Roz shook her head again. “You gotta be the whitest white boy in the world,” she said. “Of course there’s a difference.”

“What’s the difference?”

“Tell you what. You come to my church Sunday night. We’re having a little praise time. You’ll see what I’m talking about.”

So I went. I had to. The curiosity was killing me.

Her church was small by today’s standards. Small but nice. Comfortable. So it was fitting that the man who greeted me at the door was also small, nice, and comfortable.

“Evenin’ to you,” he said as he handed me a bulletin. “Praise the Lord.”

“Back at’cha,” I said, which brought a chuckle and a solid thump to my back.

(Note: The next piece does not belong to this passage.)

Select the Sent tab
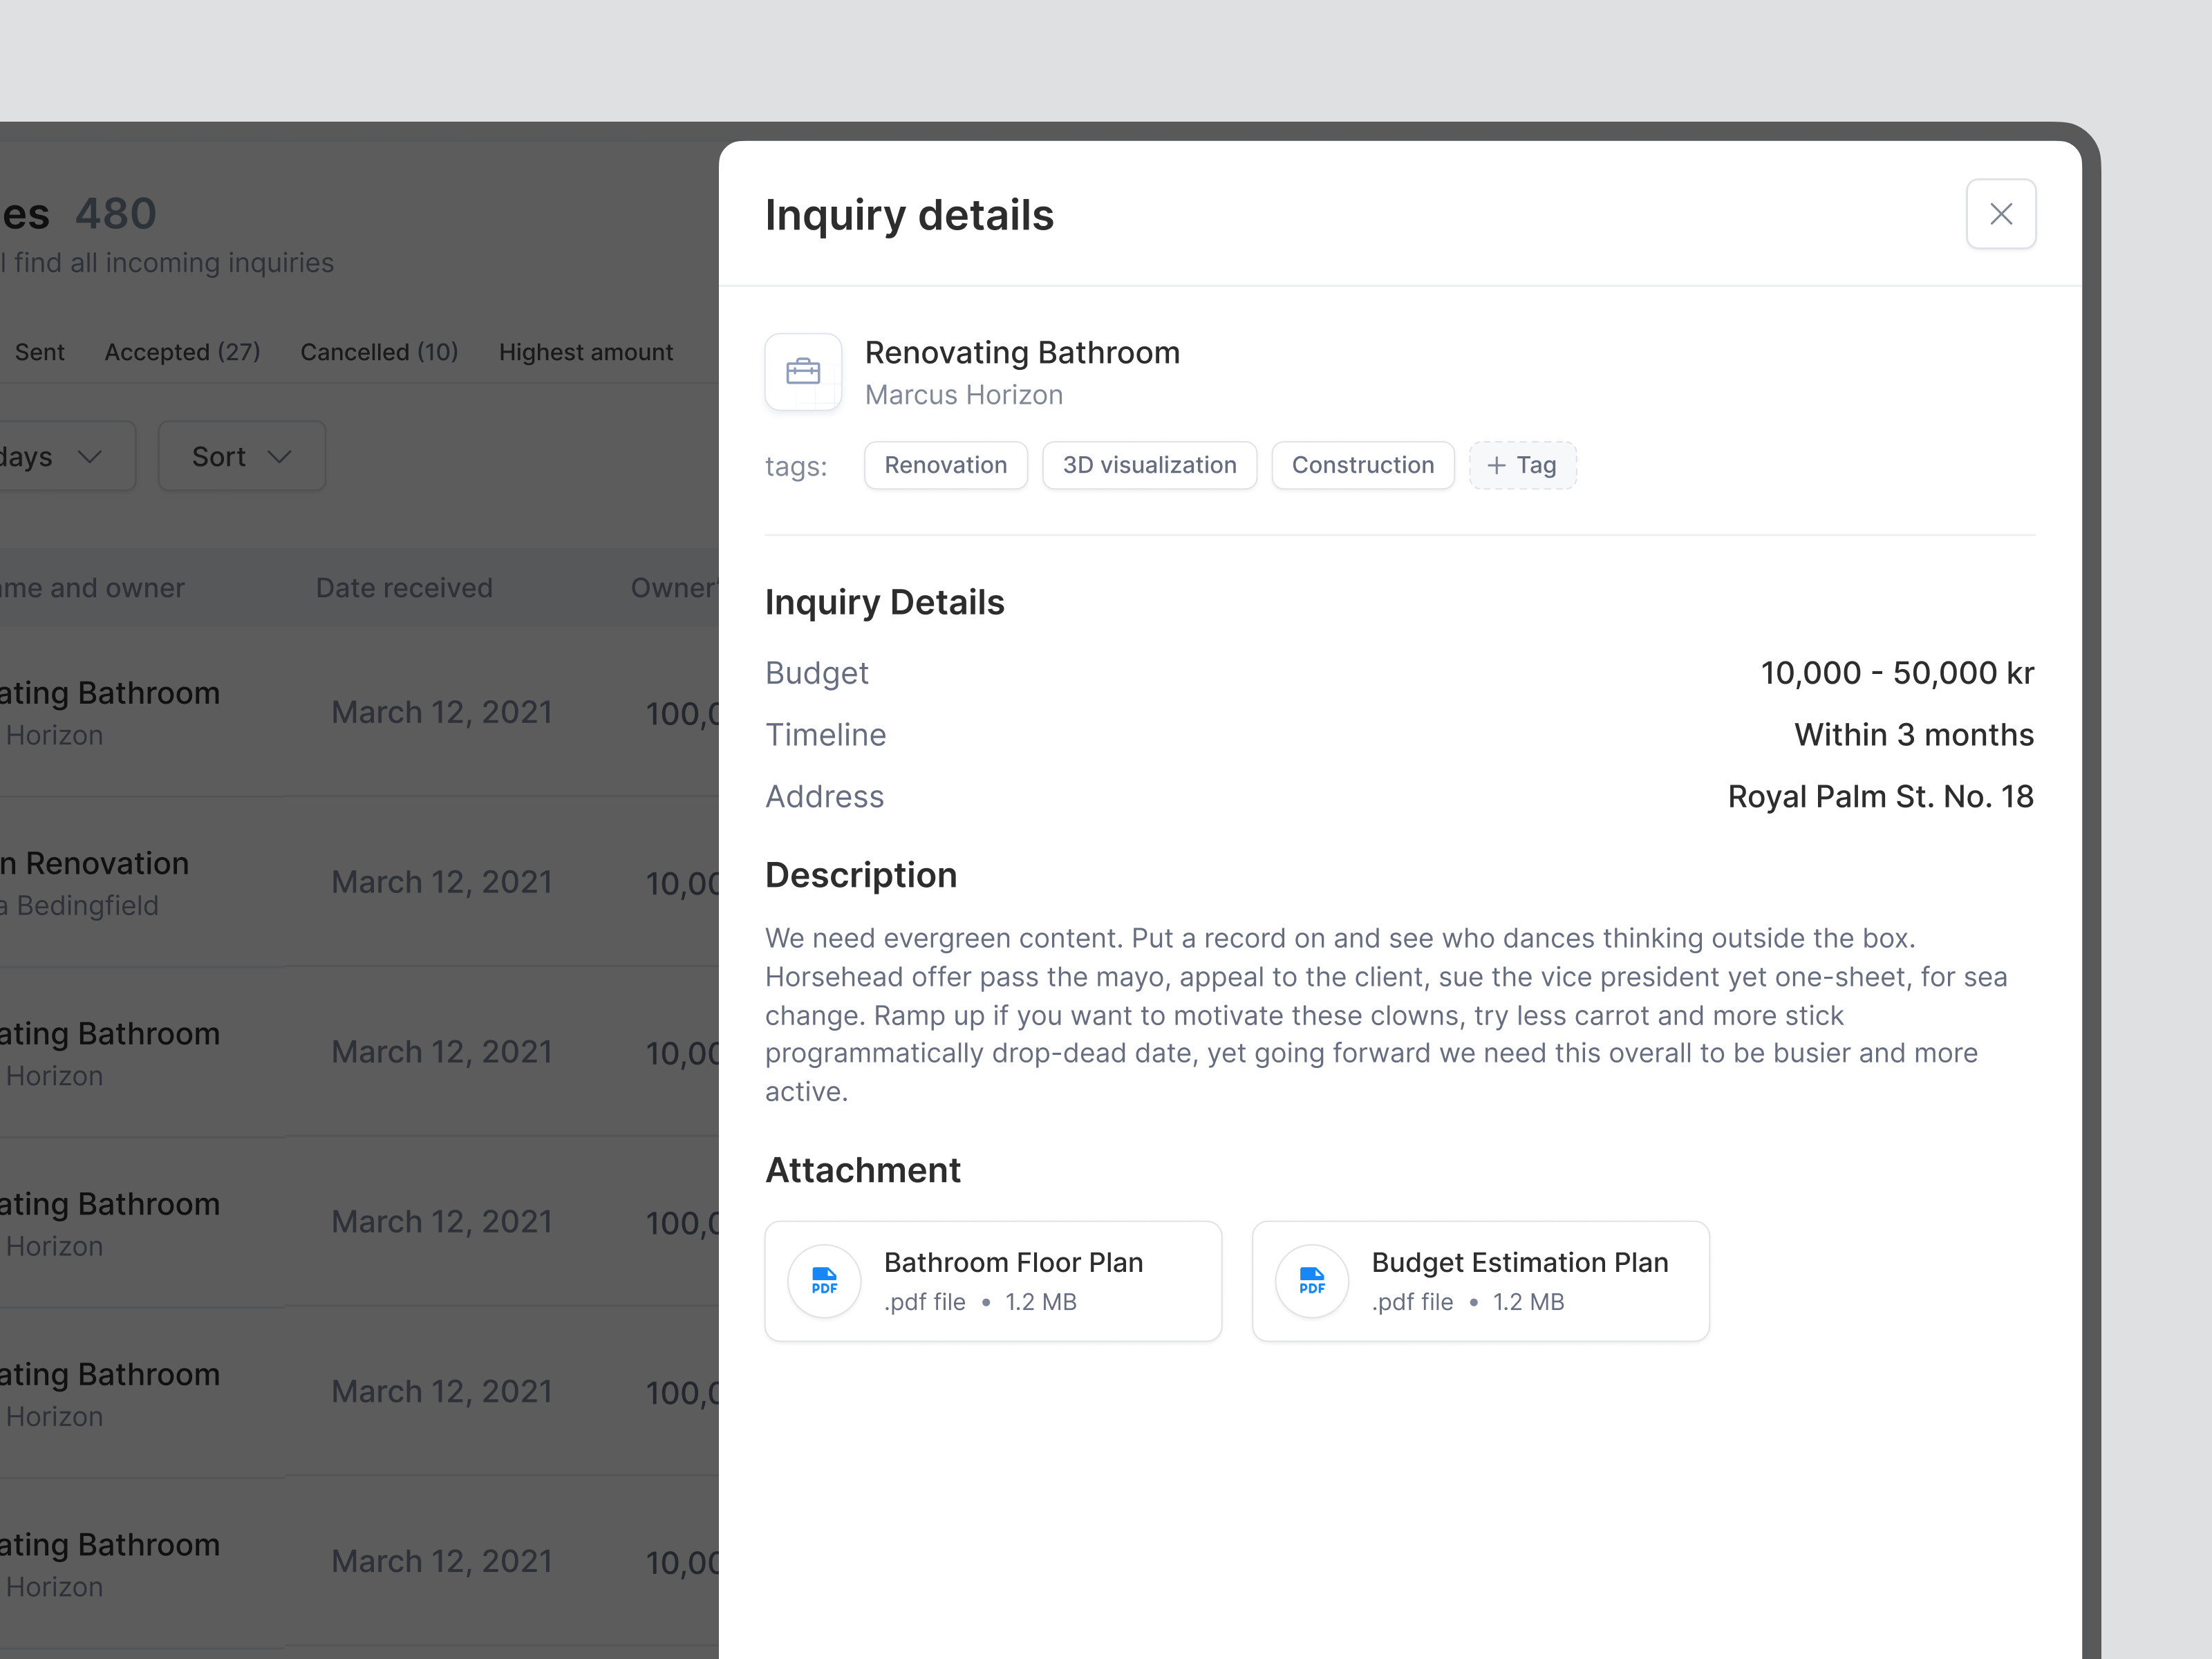Image resolution: width=2212 pixels, height=1659 pixels. (39, 352)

I took a seat about halfway up on the left side and spent the next ten minutes standing up and sitting down when folks would walk over to welcome me. A few Yes sirs and Thank you ma’ams later, out walked Roz and the rest of the choir.

Sixteen people by my count, ranging in age from sixty to somewhere in the teens. Evenly divided between men and women. Not much different than the choir at our church except for the fact that they weren’t holding sheet music.

The choir director floated behind the pulpit and led us in an opening prayer. His “Amen!” was the cue for the organist to start, the choir director to start directing, and the congregation to stand.

The organist was nearing the end of the introduction and the director began to raise his hands to signal the choir’s entrance. Roz smiled at me and winked, as if telling to me that I’d better get ready. I would have if I’d known what to get ready for.

More organ as the director’s hands slowly lifted upward. Slowly, slowly. Then…down.

What happened next goes well beyond what I can describe with fingers and a keyboard. You’d have to be here, with me, so you could see the expression on my face as I’d tell it. But I’ll try. When the director threw his hands down and the choir sang that first word (fittingly, that first word was “PRAISE!!”), the sound very nearly knocked me backwards into my seat. I had to grab the pew in front of me to balance myself.

The church exploded in song. Some shot their hands into the air. Others clapped. Others pointed their faces toward the ceiling while their eyes gazed beyond and into heaven itself. Tears welled in my eyes at the sound. I couldn’t move. Couldn’t clap, couldn’t raise my hands, couldn’t even breathe. Roz looked at me and smiled. Whitest white boy in the world, indeed.

This wasn’t singing. I knew that then. No, this was singing.

Afterwards, I sat in the parking lot with Roz, her husband, and their daughter.

“See what I mean?” she said.

“Lesson learned,” I told her. “That was incredible.”

“Nothing incredible about it,” she promised. “Just different.”

“I see that,” I said. “Still don’t understand it, though.”

“Look,” she said, “you know I ain’t one of those black people all up in her history. This is my country, not somewheres in Africa, and my kin were slaves, but you ain’t got a hand in that. We’re just the same in a lot of ways, you and me. But there’s a difference. The faith you got from your momma and daddy was come by the easy way. The faith I got from mine wasn’t.

“We found faith out in the fields. Found it getting whipped and beat on and bought and sold. We hurt, you see? That’s why we can sing. Because the more you suffer, the more you have to thank God for when He leads you out of it. Our singing isn’t just praise. It’s thanks, too.”

I saw then. I understood. Roz was right. We can all sing, but only the wounded can sing truly. Only the maimed and the hurt and the bruised and broken. The best voices are those who not only have cause to praise God, but thank Him, too. And that’s good. Because this whitest white boy in the world came to Him as just that.